SABRE’s first system was made up of two IBM mainframe computers, based in New York. 8 years after the 2 Smiths had shared a flight together the 1st live system connected 1,500 terminals across the US and Canada. The hardware alone cost about $30m, or around $250m in today’s money. The hardware order from American was at the time the biggest ever received by IBM. 

Being able to have instant updates to its seat inventory and passenger information gave American a huge competitive advantage - they could price and sell in real time through a distributed network. American’s reservationists connected remotely via custom terminals to the IBM mainframes in New York, with data exchanged via an IBM created "frequency modulation data transmission” that worked over AT&T’s telephone lines. There really was a time ‘pre-internet’.  

By 1965 Sabre was handling 7500 reservations per hour; which given that it took American 90 minutes to process each reservation under the lazy susan system, this was an epic efficiency improvement. In our market the current average processing time for transactions is 55 man hours with the bottlenecks around manual checking of availability and matching advertiser briefs to that inventory.

The market consequences are the same - human errors, undersold inventory and limited dynamic pricing. As the network of outdoor screens digitises and the scope develops for literally infinite numbers of bookings the lost opportunity also grows exponentially. BitPoster is taking the lessons from Sabre to solve this problem, and we're helped by where the tech ecosystem is at versus when C.R. and Blair Smith started talking. 

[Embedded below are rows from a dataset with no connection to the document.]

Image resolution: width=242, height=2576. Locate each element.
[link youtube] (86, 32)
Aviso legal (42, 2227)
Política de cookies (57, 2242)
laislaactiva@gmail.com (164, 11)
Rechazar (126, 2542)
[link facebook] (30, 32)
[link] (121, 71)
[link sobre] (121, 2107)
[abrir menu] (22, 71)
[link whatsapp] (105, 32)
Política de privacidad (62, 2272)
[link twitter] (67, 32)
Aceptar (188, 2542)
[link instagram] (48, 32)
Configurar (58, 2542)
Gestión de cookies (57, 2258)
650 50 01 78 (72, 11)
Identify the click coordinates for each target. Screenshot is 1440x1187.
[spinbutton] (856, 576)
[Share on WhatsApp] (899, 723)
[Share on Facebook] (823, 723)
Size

The entry ticket price for SABRE was $30m ($250m in todays money) on hardware alone, covering the mainframe computers, the terminals, the AT&T line access and the engineering, all of which was bespoke, closed loop and requiring highly specialised operators.

In 2015, cloud based servers that are distributed, shared and standardised for access from any device, combined with open source software that is flexible, scalable and very cheap mean the creation of a SABRE-like system comes with a tiny entry ticket by comparison, and ongoing operations requirements can be made for customer self-service as the likes of Expedia, Opodo and BA.com all provide.